*** Begin section ***
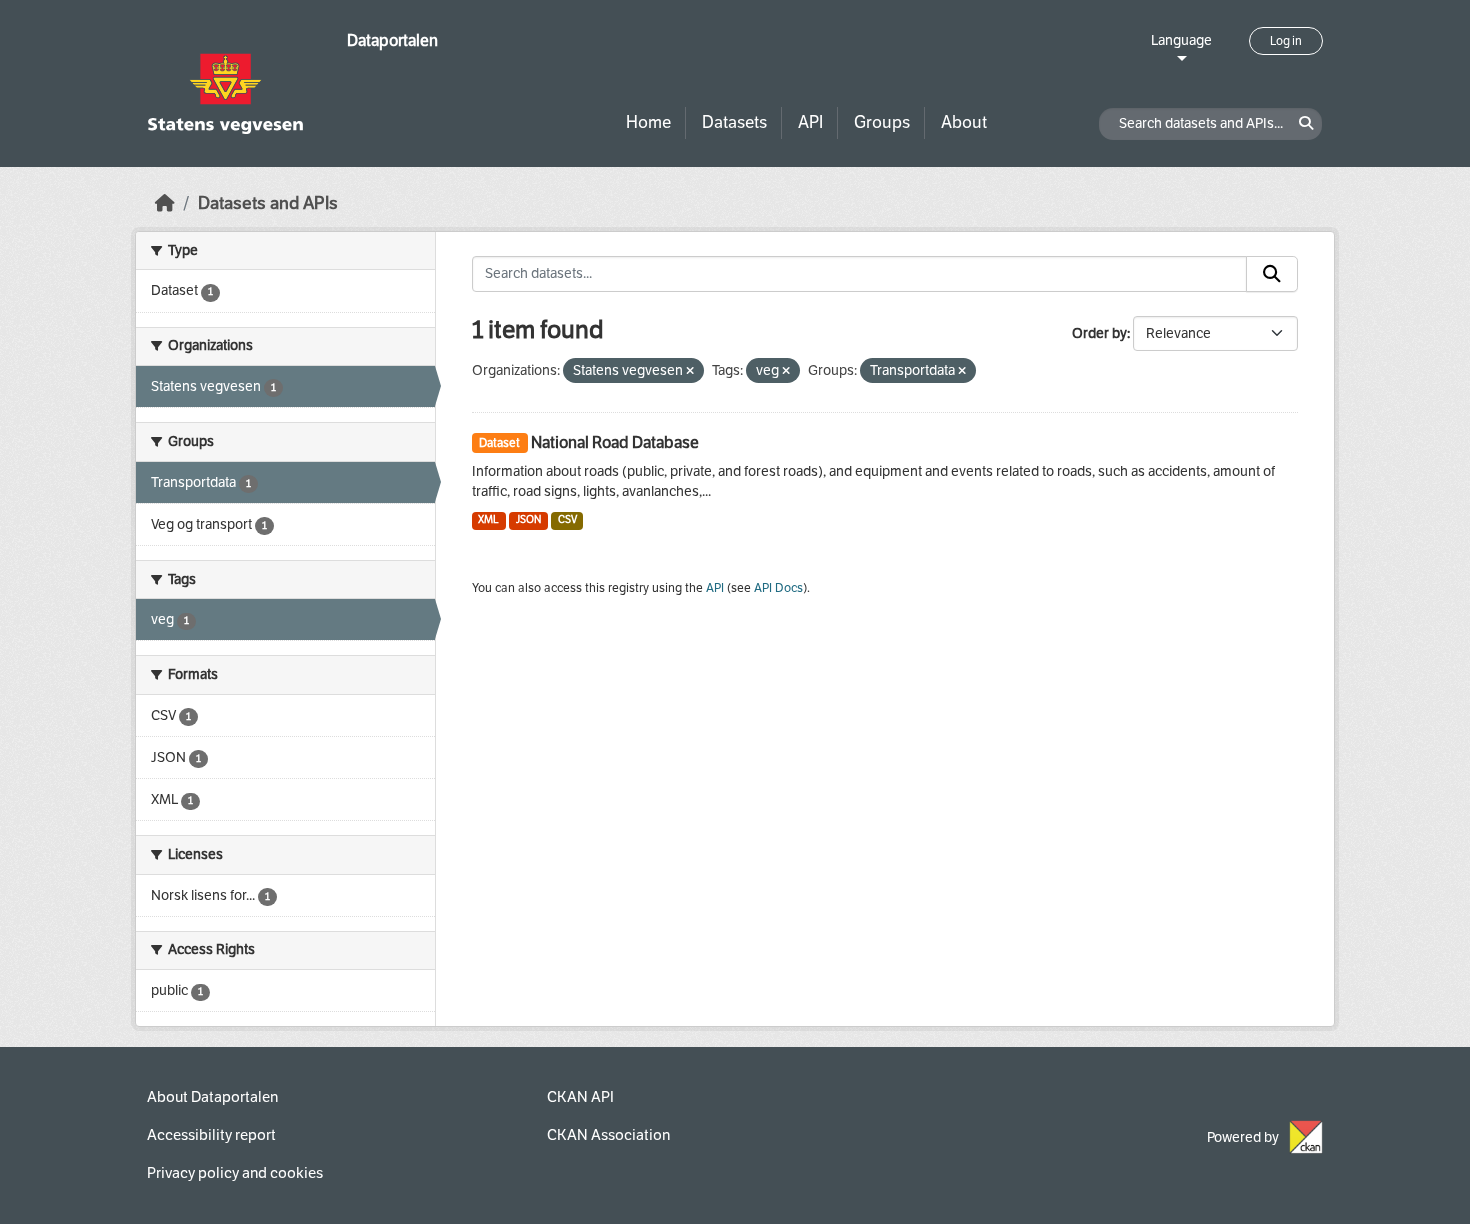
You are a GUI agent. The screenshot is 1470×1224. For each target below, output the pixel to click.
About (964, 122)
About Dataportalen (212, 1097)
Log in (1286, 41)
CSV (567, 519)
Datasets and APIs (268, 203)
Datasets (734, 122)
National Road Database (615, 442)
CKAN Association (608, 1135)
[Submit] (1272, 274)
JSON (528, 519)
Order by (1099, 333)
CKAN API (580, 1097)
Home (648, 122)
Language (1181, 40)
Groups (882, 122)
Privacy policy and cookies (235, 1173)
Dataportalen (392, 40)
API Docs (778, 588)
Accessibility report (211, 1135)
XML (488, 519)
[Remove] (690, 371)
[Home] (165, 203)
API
*** End section ***
## WORK REQUIRED
Exclude images and repeat all entries exactly.

## SOLUTION TO THIS TASK
You are a GUI agent. The screenshot is 1470×1224. For each target below, output the pixel to click.
About (964, 122)
About Dataportalen (212, 1097)
Log in (1286, 41)
CSV (567, 519)
Datasets and APIs (268, 203)
Datasets (734, 122)
National Road Database (615, 442)
CKAN Association (608, 1135)
[Submit] (1272, 274)
JSON (528, 519)
Order by (1099, 333)
CKAN API (580, 1097)
Home (648, 122)
Language (1181, 40)
Groups (882, 122)
Privacy policy and cookies (235, 1173)
Dataportalen (392, 40)
API Docs (778, 588)
Accessibility report (211, 1135)
XML (488, 519)
[Remove] (690, 371)
[Home] (165, 203)
API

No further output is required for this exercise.